# Inferring differential exon usage in RNA-seq with the DEXSeq package
## May 24th 2018

[The code was obtained from here](https://bioconductor.org/packages/devel/bioc/vignettes/DEXSeq/inst/doc/DEXSeq.pdf) <br/>
[The statistical method and the paper that supports DEXSeq is here](https://genome.cshlp.org/content/22/10/2008.long)

In [8]:
library(dplyr)
library(ggplot2)
library(pasilla)
#library(DEXSeq)

## 1) Preparations

### 1.1) Dataset

For demostration purposes we are going to use the *pastilla dataset*. There are **seven cell cultures**, **three treated** with siRNA and **four as untreated controls**. 


### 1.2) Alignment
The first step is to align the reads to a reference genome. It is **important to align them to the genome**, not to the transcriptome, and to use a *splice-aware aligner* such as TopHat, STAT, etc. 

### 1.3) HTSeq
The initial steps of this pipelines are done using 2 Python scripts. You need to install the Python package [HTSeq](https://htseq.readthedocs.io/en/release_0.10.0/install.html#installation-on-linux)

In [3]:
python_scripts_Dir <- system.file("python_scripts", package = "DEXSeq")


### 1.4) Preparing the annotation
The Python scripts expect a GTF file with gene models. Make sure that your GTF file uses a coordinate system that matches the reference genome that you have used for aligning your reads.

::::::::::

**PROBLEMS TO SOLVE**
#1 Answer these questions from the DEXSeq page, one line each:
(a) How many of the cell cultures were treated with siRNA?
(b) What should the reads be aligned to: the genome or the transcriptome?
(c) What kind of file do the Python scripts expect?
#2 What are all the numbered subsections under "Preparations" in the DEXSeq page? Give each with its number and title.

**SUPPLIED DATA**
::::::::::

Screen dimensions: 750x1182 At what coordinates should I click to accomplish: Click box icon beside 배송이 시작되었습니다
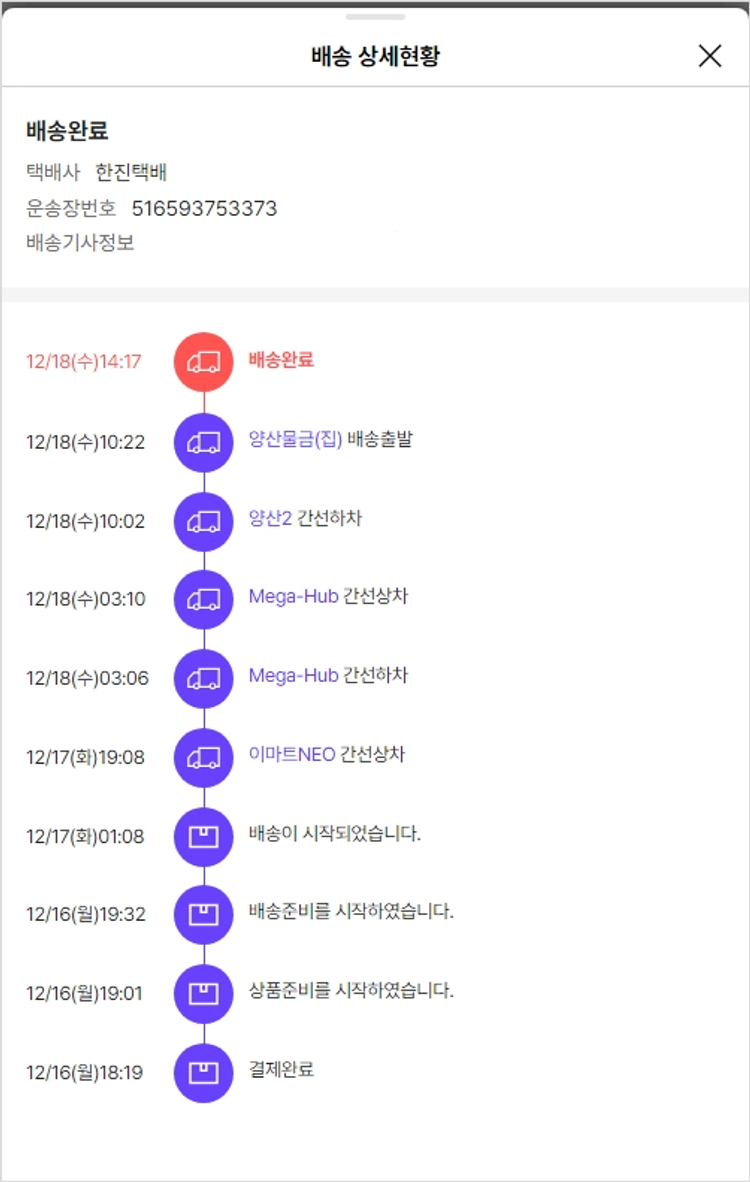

::::::::::

**TASK-BY-TASK RESULTS**
#1
(a) Three.
(b) The genome.
(c) A GTF file with gene models.

#2
1.1) Dataset
1.2) Alignment
1.3) HTSeq
1.4) Preparing the annotation